Fausto Bertinotti livre ci-dessous ses analyses sur le vote des Italiens et sur la nouvelle période politique qui s’ouvre pour son pays... et son parti. Il est en effet depuis 1994 le charismatique secrétaire de Rifondazione comunista. Alors qu’il a été à l’origine de la chute du gouvernement Prodi en 1998, il a prôné dès 2002 le rapprochement de la gauche radicale avec l’Olivier de Romano Prodi. Ancien syndicaliste, âgé aujourd’hui de 66 ans, il fut auparavant militant du Parti socialiste italien, qu’il abandonne lorsque celui-ci décide sa participation au gouvernement en 1964, puis membre du Parti communiste italien, jusqu’à ce que ce dernier se transforme en Parti des démocrates de gauche. Bertinotti a rallié alors Rifondazione et l’a rapidement rapprochée des problématiques et de la dynamique altermondialistes. Fin avril, il espérait obtenir la présidence de la Chambre des députés. K.G.

Quels sont les enseignements du vote ?

Fausto Bertinotti. Il nous reste à approfondir encore les analyses et les confrontations entre nous sur les votes exprimés. Mais il ne fait guère de doute d’ores et déjà que le vote des Italiens met à son tour en lumière les contradictions politiques et sociales lourdes déjà constatées ailleurs en Europe : il a montré l’émergence complexe et insistante de fractures à l’intérieur d’un corps social difficile à recomposer selon nos grilles classiques. Il y a en effet une Europe sociale différente de l’Europe politique, une fracture entre la société du bas et celle du haut qui ne recoupe pas mécaniquement l’opposition droite-gauche.

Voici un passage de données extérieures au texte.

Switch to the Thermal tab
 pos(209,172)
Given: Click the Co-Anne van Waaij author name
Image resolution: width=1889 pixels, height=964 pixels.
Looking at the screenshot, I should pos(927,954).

Autrement dit : de la crise socio-économique et de civilisation provoquée par les politiques néolibérales et de centre-gauche, on ne sort pas mécaniquement par un vote populaire à gauche. Le risque est qu’au conflit vertical de classes se substitue aujourd’hui un conflit horizontal à l’intérieur de la société du bas et que se profile à travers ce phénomène un choc des civilisations bien réel, cristallisant par exemple les tensions autour de l’immigration et du travail ou de la sécurité dans toutes ses déclinaisons. Le partage, lors de cette élection, du vote populaire entre l’Unione de Prodi et les droites, montre que nous nous confrontons bien aujourd’hui à cette inquiétante perspective d’évolution.

Nos possibilités de relever ce défi posé, de contrer cette dérive antipolitique, sont essentiellement liées à notre propre capacité collective au sein de l’Unione à redonner un sens concret à l’idée d’une politique du changement. A l’inverse, une politique de compromission et de glissades vers le social-libéralisme et le centre représenterait une voie dangereuse dans laquelle les droites pourraient sans difficulté se faufiler pour prendre leur revanche.

N’est-ce pas perdu d’avance ? Ou bien, une vraie politique de gauche sera-t-elle possible ?

Fausto Bertinotti. En nombre absolu de voix, en progression relative, comme en nombre de sièges (consolidation à la chambre basse, bond important au Sénat), Rifondazione affiche la progression électorale la plus significative de toutes les forces de l’Union. Voilà qui entérine le succès de la ligne politique sur laquelle le parti a investi la campagne. Jamais auparavant il n’avait disposé d’autant de sièges dans les deux chambres ! Voilà qui devrait donner vie aussi à nos groupes parlementaires dans les deux chambres ! Dans ce qui nous paraît cardinal à Rifondazione dans la nouvelle période : un choix gouvernemental clair en faveur de la paix et du retrait de nos troupes en Irak, et la mise en œuvre d’une ligne économique, sociale et des droits nettement réformatrice.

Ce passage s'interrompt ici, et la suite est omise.